Karatas Gamze, Erden Burak, Cakir Akin, Bolukbasi Selim, Erdenoz Serkan, Argon Bora Deniz, Elcioglu Mustafa Nuri
Department of Ophthalmology, Osmaniye State Hospital, Osmaniye, Turkey.
Department of Ophthalmology, University of Health Sciences, Okmeydani Training and Research Hospital, Istanbul, Turkey.
Beyoglu Eye J. 2021 Sep 27;6(3):229-235. doi: 10.14744/bej.2021.53315. eCollection 2021.
This is a retrospective, comparative evaluation of the short-term efficacy and safety of intravitreal ranibizumab (IVR) and IVR combined with posterior subtenon triamcinolone acetonide (STA) in the treatment of diabetic macular oedema (DME).

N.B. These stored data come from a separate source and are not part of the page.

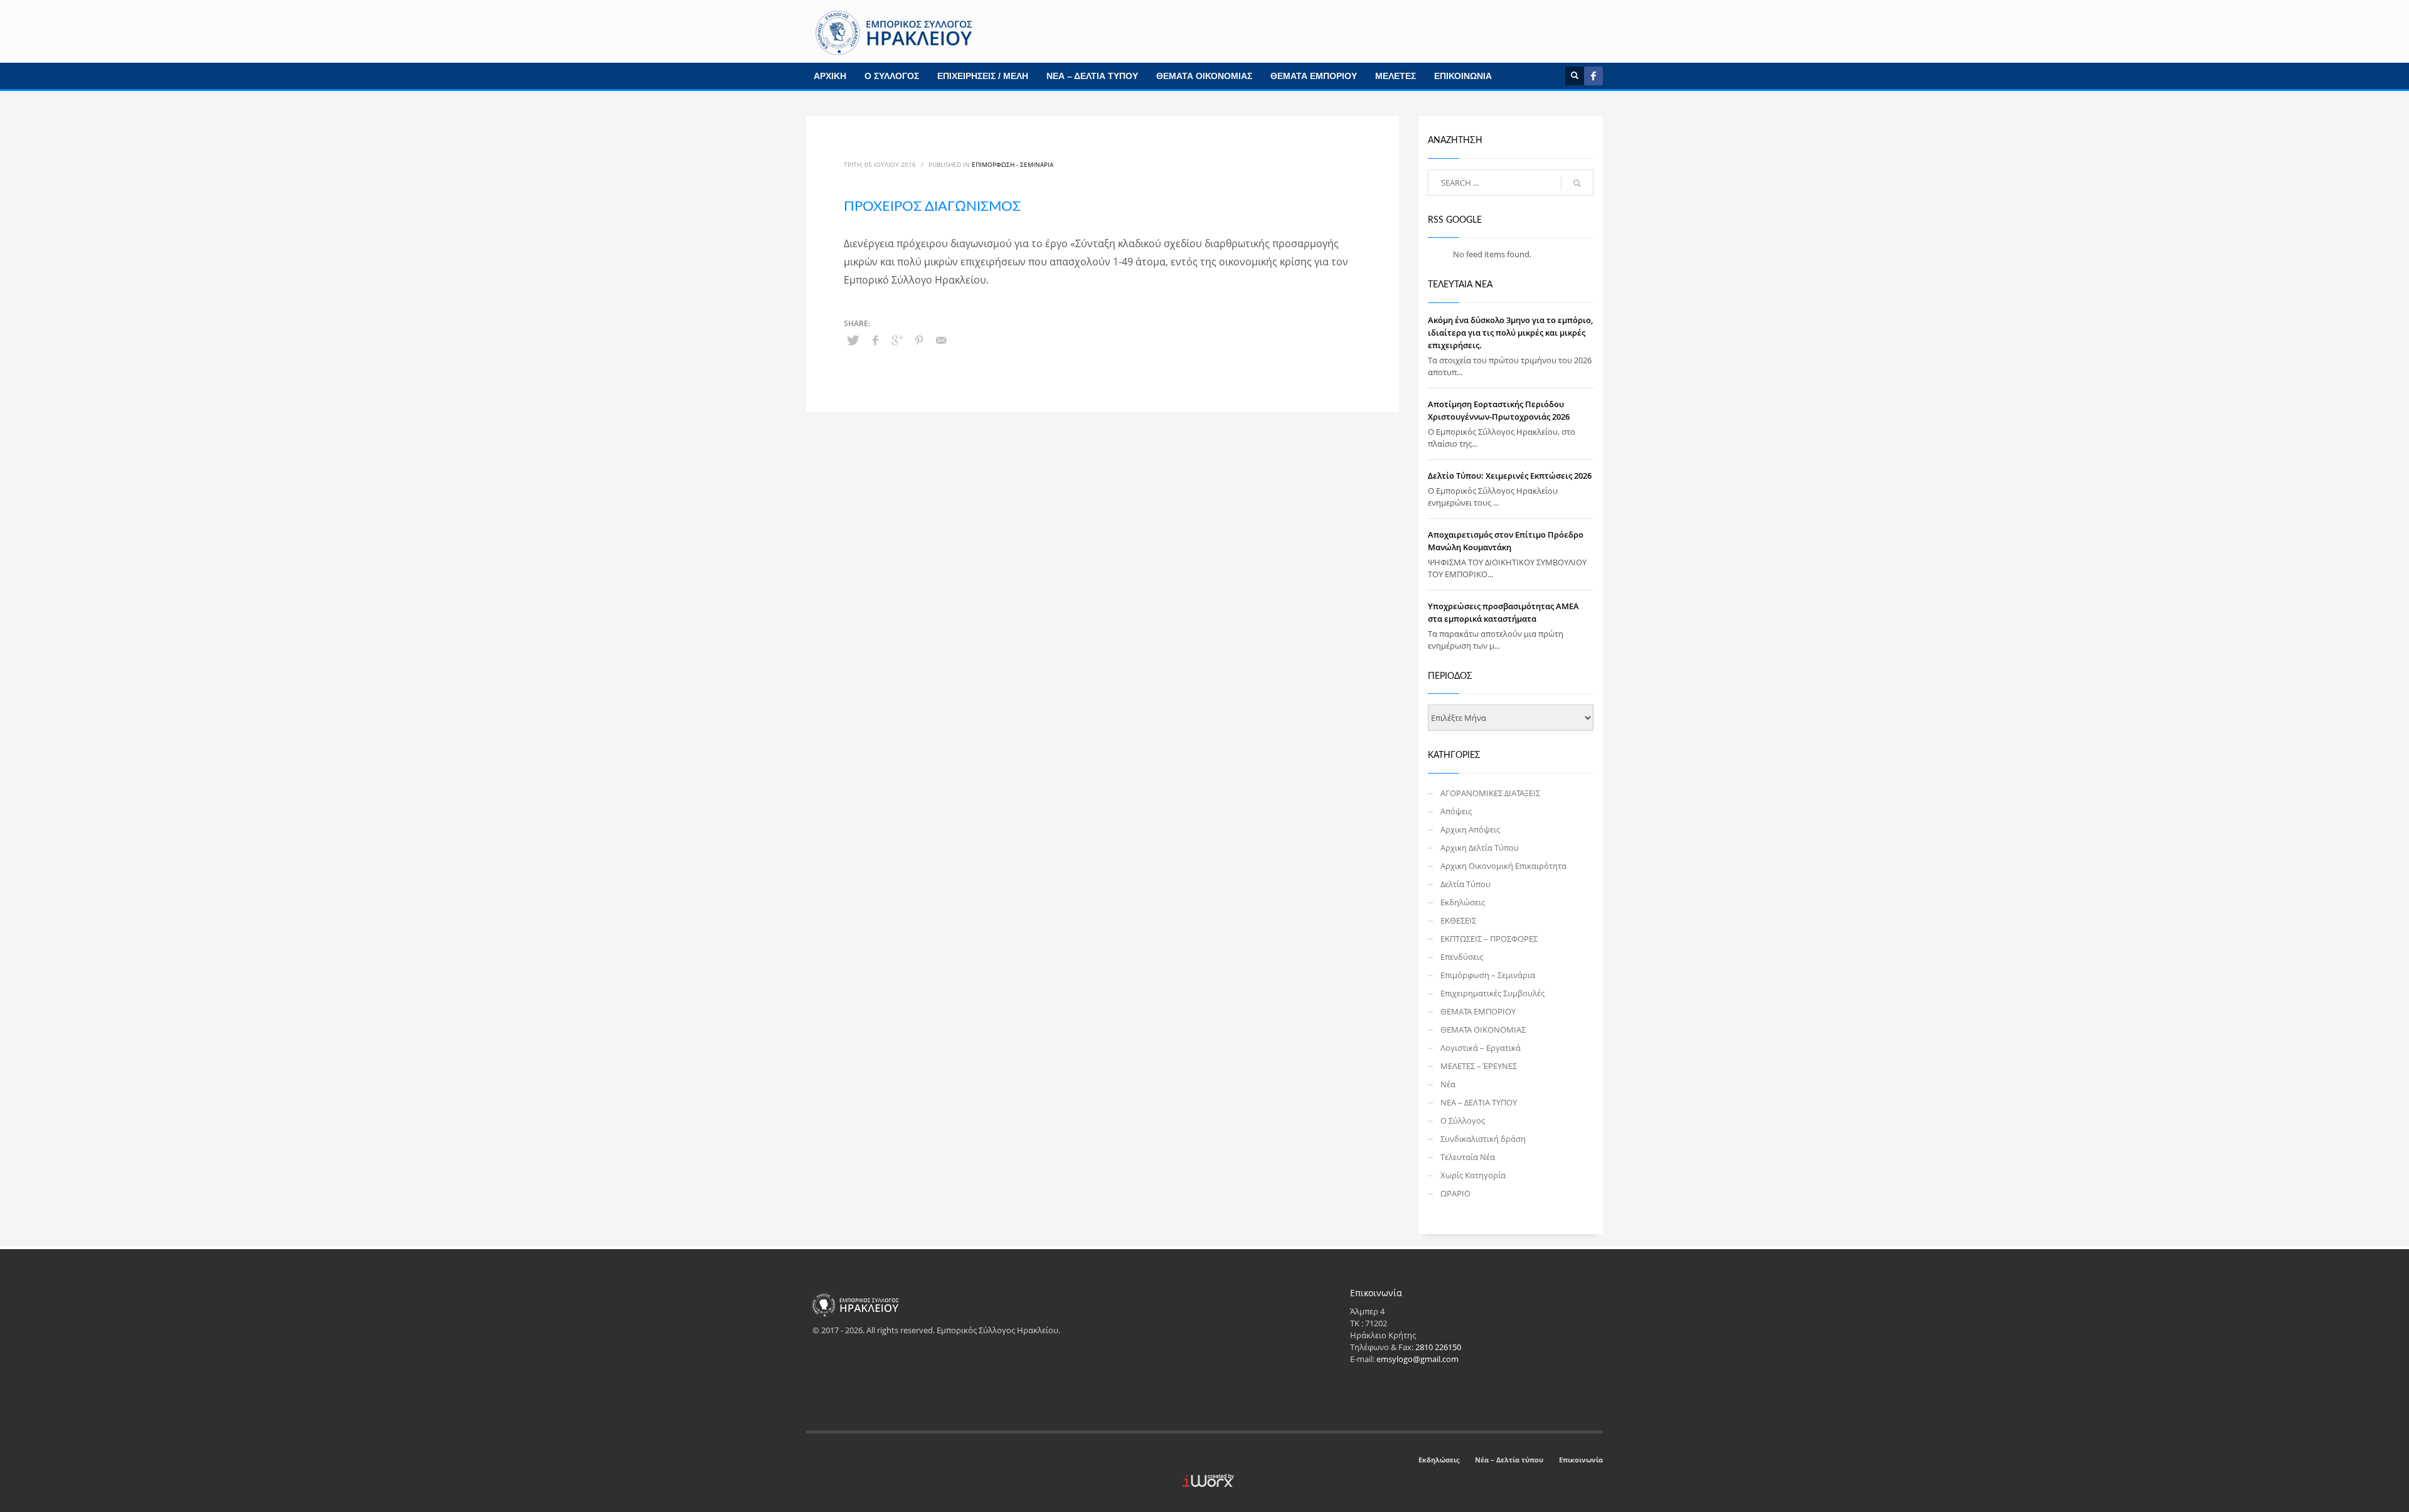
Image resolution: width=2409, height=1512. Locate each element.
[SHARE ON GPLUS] (897, 340)
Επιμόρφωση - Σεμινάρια (1012, 164)
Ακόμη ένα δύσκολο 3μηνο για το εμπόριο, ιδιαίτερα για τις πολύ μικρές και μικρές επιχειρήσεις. (1510, 332)
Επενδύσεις (1461, 956)
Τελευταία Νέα (1467, 1157)
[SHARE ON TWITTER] (853, 340)
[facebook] (1593, 76)
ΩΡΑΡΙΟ (1455, 1193)
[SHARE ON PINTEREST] (919, 340)
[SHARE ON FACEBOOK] (875, 340)
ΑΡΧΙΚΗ (830, 76)
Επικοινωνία (1581, 1459)
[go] (1577, 183)
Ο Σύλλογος (1462, 1120)
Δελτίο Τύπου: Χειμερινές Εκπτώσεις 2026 (1510, 475)
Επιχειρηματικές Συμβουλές (1492, 993)
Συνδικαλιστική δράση (1483, 1138)
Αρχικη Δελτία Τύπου (1479, 847)
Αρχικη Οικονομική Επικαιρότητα (1503, 865)
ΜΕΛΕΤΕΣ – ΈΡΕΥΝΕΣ (1478, 1066)
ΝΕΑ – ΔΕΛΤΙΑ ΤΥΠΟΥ (1092, 76)
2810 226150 (1438, 1347)
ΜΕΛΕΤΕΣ (1395, 76)
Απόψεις (1456, 811)
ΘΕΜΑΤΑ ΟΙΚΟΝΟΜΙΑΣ (1204, 76)
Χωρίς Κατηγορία (1473, 1175)
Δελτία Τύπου (1465, 884)
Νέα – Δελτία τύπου (1509, 1459)
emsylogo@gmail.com (1417, 1359)
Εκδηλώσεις (1462, 902)
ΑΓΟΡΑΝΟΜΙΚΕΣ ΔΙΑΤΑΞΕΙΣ (1490, 793)
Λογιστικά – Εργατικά (1480, 1047)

A total of 79 pseudophakic eyes of 57 patients with DME who underwent IVR injection treatment were examined retrospectively. All of the patients were treatment-naive. In the study group (STA+IVR), consisting of 30 eyes of 39 patients, the STA and IVR were administered in the first treatment session simultaneously, followed by 2 consecutive monthly IVR injections. In the control group (IVR only) comprised 40 eyes of 27 patients, 3 consecutive monthly IVR injections were administered. Patients with serous retinal detachment (SRD) according to optical coherence tomography images were identified in both groups for subgroup analyses. The primary outcome measures were changes in central macular thickness (CMT), best corrected visual acuity (BCVA), and the intraocular pressure (IOP) at 1, 2, and 3 months post-injection.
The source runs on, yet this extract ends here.